You do not need any insulator or washers, just a trace of heatsink compound on the back of the 7805 and fix it directly through the heatsink. Adding any insulator or thermal washer between the two can only reduce heat transfer.
I'm embarrassed I didn't notice that myself. Thanks I went and metered it and the screw buzzes with the center pin... thank you.
I was focusing on the pad under the 7805 heat sync and wanting to do the best job I could on it. Didn't seem right just not putting anything there. Something else learned. Thank you
I have a pinball machine that had similar damage. The batteries had leaked causing a large area of corrosion.
So, I know your pain. After much cleaning and replacing some components and sockets it's all working again.
As you can see in the second photo, some tracks had complete corroded away. I had to replace them using wire wrap wire.
The batteries are used for static ram to hold high scores etc and are now in a separate holder mounted off the board with flying leads.
Yeah cheers Mike, these are similar coin ok. They're old skool (uk)fruit machine boards all of which suffer from battery damage at some point . The sRAM holds all the book keeping and pot compensator data. On this type the battery is in a forgiving place, its out of range of the processing and mostly in the audio area, it looks slightly older than your board (86b09p cpu). The boards are HASL so the copper is covered in solder so has some protection. The solder resist on the surface is nasty though and turns conductive.
I'd absolutely love to get a pinball at some point. I'm happy the Rot didn't get to your custom chip there and yours was repairable.

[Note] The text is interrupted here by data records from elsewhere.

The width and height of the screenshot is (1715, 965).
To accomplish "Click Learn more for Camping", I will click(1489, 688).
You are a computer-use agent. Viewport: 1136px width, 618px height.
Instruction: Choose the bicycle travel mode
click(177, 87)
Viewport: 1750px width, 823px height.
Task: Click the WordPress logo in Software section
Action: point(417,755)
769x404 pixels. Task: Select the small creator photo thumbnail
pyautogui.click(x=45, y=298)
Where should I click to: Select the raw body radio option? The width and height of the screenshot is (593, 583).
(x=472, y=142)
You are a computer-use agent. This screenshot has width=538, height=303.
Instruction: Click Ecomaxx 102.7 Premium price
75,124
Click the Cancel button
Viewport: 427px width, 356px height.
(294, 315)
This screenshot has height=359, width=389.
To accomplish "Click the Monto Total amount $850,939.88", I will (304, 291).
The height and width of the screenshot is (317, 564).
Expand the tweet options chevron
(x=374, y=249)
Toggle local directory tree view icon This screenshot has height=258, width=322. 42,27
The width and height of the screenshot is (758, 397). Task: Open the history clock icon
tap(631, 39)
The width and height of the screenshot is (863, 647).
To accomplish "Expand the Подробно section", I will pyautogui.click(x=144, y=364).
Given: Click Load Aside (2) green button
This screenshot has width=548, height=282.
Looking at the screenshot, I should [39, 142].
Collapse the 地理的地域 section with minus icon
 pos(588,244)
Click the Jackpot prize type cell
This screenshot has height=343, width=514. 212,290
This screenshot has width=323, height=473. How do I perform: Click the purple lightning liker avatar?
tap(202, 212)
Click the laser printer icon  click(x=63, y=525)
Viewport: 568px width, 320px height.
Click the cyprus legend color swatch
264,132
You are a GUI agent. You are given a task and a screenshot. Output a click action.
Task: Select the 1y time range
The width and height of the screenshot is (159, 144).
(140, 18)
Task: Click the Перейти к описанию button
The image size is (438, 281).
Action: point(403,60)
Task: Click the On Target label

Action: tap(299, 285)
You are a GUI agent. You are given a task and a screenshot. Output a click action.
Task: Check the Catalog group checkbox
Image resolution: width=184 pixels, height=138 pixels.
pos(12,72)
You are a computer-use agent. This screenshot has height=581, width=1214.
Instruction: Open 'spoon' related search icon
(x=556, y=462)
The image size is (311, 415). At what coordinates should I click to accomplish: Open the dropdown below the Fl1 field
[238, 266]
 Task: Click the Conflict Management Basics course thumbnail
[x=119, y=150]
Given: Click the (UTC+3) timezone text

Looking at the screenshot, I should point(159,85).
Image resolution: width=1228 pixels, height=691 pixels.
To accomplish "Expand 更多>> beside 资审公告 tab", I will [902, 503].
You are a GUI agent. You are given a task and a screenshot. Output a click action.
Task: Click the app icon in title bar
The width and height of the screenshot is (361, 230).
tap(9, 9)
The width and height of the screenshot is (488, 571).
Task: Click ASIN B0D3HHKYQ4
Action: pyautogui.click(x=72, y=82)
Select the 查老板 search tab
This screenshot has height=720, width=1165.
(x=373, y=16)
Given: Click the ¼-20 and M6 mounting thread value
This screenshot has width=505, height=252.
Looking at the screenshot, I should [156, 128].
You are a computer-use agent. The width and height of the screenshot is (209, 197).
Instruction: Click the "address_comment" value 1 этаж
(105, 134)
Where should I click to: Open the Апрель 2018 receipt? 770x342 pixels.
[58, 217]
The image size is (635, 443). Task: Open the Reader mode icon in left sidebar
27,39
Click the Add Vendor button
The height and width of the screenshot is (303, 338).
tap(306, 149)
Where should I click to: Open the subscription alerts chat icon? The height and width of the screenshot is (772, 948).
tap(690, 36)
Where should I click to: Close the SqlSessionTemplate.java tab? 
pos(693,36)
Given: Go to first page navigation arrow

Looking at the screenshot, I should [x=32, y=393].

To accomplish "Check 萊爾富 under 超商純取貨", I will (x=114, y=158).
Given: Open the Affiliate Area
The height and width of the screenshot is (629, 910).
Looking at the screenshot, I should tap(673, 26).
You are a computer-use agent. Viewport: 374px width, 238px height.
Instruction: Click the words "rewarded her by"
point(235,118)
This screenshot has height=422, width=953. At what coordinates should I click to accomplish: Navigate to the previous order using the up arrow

Think this is a PIC of the one with the repair wires on before cleaning up
Processor in mine (Monster Bash) is a 6809. All good now. However, the rot didn't get to the custom chip but I did!!!! Put it back in the wrong orientation and let the magic smoke out. Luckily, a replacement was available at a reasonable price. Keeping these old machines alive is a burden of love and glad I'm not the only one.